Fabián Peña

Personal information
- Full name: Fabián Peña González
- Date of birth: 19 June 1973 (age 52)
- Place of birth: Nuevo Laredo, Mexico
- Height: 1.74 m (5 ft 9 in)
- Position(s): Midfielder

Senior career*
- Years: Team / Apps / (Gls)
- 1993–2000: UANL Tigres / 143 / (14)
- 2000–2006: Necaxa / 188 / (18)
- 2002: → CF Monterrey (loan) / 8 / (0)
- 2006–2007: Club América / 14 / (0)
- 2007–2009: Puebla F.C. / 11 / (0)

= Fabián Peña =

Mexican footballer (born 1973)

Fabián Peña González (born 19 June 1973) is a Mexican former footballer who played as a midfielder.

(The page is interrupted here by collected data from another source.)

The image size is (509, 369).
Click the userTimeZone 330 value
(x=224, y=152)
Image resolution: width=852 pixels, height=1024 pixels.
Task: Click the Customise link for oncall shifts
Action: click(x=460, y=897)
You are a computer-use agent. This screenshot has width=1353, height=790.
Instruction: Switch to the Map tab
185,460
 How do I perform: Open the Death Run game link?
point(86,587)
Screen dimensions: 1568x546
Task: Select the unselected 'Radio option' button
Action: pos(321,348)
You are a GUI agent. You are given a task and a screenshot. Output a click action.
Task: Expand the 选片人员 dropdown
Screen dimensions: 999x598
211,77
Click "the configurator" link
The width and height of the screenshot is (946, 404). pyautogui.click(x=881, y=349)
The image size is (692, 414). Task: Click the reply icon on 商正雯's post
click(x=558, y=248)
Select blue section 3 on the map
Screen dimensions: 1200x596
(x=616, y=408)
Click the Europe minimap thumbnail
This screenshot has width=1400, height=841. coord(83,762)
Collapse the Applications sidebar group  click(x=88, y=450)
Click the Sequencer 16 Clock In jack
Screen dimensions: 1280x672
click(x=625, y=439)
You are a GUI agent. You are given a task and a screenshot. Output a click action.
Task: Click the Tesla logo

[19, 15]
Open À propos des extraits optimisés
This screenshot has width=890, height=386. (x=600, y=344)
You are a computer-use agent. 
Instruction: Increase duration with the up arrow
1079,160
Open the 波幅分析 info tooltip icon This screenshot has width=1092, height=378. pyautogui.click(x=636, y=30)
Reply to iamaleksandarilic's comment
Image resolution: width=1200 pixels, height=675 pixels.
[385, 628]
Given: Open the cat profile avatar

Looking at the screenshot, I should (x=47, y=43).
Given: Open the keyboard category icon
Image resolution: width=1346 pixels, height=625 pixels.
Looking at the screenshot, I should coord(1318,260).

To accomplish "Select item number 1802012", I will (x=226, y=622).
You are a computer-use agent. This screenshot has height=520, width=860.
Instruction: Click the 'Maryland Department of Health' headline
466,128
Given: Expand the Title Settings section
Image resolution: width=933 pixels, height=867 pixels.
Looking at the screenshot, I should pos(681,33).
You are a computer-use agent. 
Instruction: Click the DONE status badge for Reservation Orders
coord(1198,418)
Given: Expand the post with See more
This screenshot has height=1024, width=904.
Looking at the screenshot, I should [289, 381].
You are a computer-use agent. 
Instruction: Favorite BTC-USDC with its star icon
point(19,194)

A product of the Tigres UANL youth system, playing his debut during the 1995-96 season, Peña spent a total of six years at the club before a move to Mexico City-based Necaxa at the turn of the 21st century. After a brief return to Monterrey (this time with UANL Tigres' chief rivals - CF Monterrey) in 2002, Peña returned to Necaxa, which had since found a new home in Aguascalientes. In 2006, the 33-year-old made a high-profile move to Necaxa's sister club, Club América. Peña was able to join the ten-time league champion side prior to the Apertura 2006 season due to the departures of midfielders Pável Pardo and Francisco Torres to Germany's VfB Stuttgart and Santos Laguna, respectively.